Direction 1 =
Reproduce the passage on FHE developer experience word for word from "As shown in" to "such as ML.".
Direction 2 =
Carry on the passage on FHE developer experience from the point where it stops.

The primary limitations in FHE DevEx are :

An easy-to-use front-end language for developers to code without much knowledge of the backend cryptography
A fully functional FHE compiler that can handle all the dirty work. (Parameter selection, SIMD optimization for BGV/BFV and parallel optimization)
Existing FHE schemes (particularly TFHE) are around 1000x slower compared to plain computation

To truly understand the intricacies of integrating FHE, let’s walk through the developer journey:

The first step to integrate FHE into your application is to choose an FHE scheme to use. The following chart explains the primary schemes:

As shown in the table above, boolean circuits like FHEW & TFHE have the fastest bootstrapping and can avoid complicated a rather complex parameter selection procedure, and they could be used in arbitrary/generic computations but are relatively slow; While BGV/BFV could be fit for general DeFi as they are more efficient at high-precision arithmetic computations, but developers have to know the depth of the circuit in advance to set up all the parameters of the scheme. On the other end of the spectrum, CKKS supports homomorphic multiplication where precision errors are allowed, making it optimal for non-precise use cases such as ML.

As a developer, you need to choose an FHE solution very carefully as it will affect all other design decisions and future performance. In addition, there are several key parameters that are crucial to correctly setting up the FHE scheme, such as the choice of the module size and the role of the polynomial degree.

Moving on to libraries, the features and capabilities of the popular FHE libraries can be seen from the table below:

But the libraries also have different relationships with schemes and compilers as shown below:

After selecting the FHE solution, developers need to set parameters. Proper selection of parameters will have a huge impact on the performance of the FHE scheme. More difficulty, this requires some understanding of abstract algebra, FHE-specific operations such as relinearization and analog-to-digital switching, and arithmetic or binary circuits. Finally, for effective parameter selection, a conceptual understanding of how they affect the FHE scheme is required.

Data segment =
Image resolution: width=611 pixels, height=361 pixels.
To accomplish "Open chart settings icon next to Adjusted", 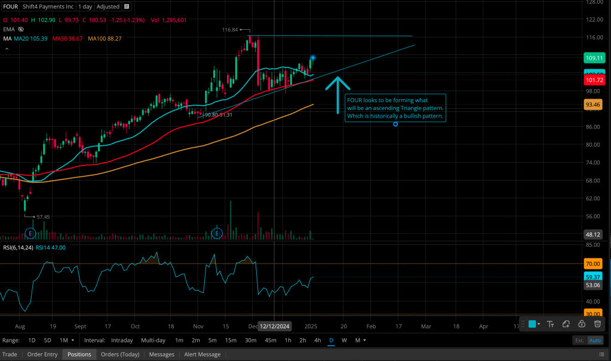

Written response 1 =
As shown in the table above, boolean circuits like FHEW & TFHE have the fastest bootstrapping and can avoid complicated a rather complex parameter selection procedure, and they could be used in arbitrary/generic computations but are relatively slow; While BGV/BFV could be fit for general DeFi as they are more efficient at high-precision arithmetic computations, but developers have to know the depth of the circuit in advance to set up all the parameters of the scheme. On the other end of the spectrum, CKKS supports homomorphic multiplication where precision errors are allowed, making it optimal for non-precise use cases such as ML.

Written response 2 =
At this point, developers may ask:

How large does my plaintext space need to be? What magnitude of ciphertexts are acceptable? Where can I parallelize computation? And many more…

In addition, although FHE can support arbitrary computations, developers need to change their mindset when writing FHE programs. For example, one cannot write a branch (if-else) depending on a variable in the program, because programs cannot directly compare the variables like plain data. Instead, developers need to change their code from branches to some kind of computation that could incorporate all branches’ conditions. Similarly, this prevents developers from writing loops in their code.

In short, for a developer uninitiated in FHE, it’s nearly impossible to integrate FHE into their application. It will require significant dev tooling/infra to abstract away the complexities presented by FHE.

Solution:

Web3 Specific FHE Compilers

While there already exist FHE compilers built by the likes of Google and Microsoft, they are:

Not designed with performance in mind, adding 1000x overhead vs writing circuits directly
Optimized for CKKS (aka ML) and not as beneficial for BFV/BGV needed for DeFi
Not built for Web3. Does not support compatibility with ZKP schemes, program chaining etc.

That is until the Sunscreen FHE compiler. It is a Web3 native compiler that offers some of the best performance for arithmetic operations (think DeFi) without hardware accelerators. As discussed above, parameter selection is arguably the most difficult part of implementing an FHE scheme; Sunscreen has not only automated parameter selection, but data encoding, key selection, implements relinearization and modulus switching, sets up the circuits and implements SIMD style operations.

As we move into the future, we expect to see further optimizations not only in the Sunscreen compiler, but other teams building their own implementations that support other high level languages.

New FHE library

While researchers keep exploring new powerful schemes, FHE libraries can enable more developers to integrate FHE.

Let’s take FHE smart contracts as an example. Although it can be difficult to choose from different FHE libraries, it becomes easier when we talk about onchain FHE because there are only a few dominate programming languages across Web3.

For example, Zama’s fhEVM integrates Zama’s open source library TFHE-rs into a typical EVM, exposing homomorphic operations as precompiled contracts. Effectively enabling developers to use encrypted data in their contracts, without any changes to compilation tools.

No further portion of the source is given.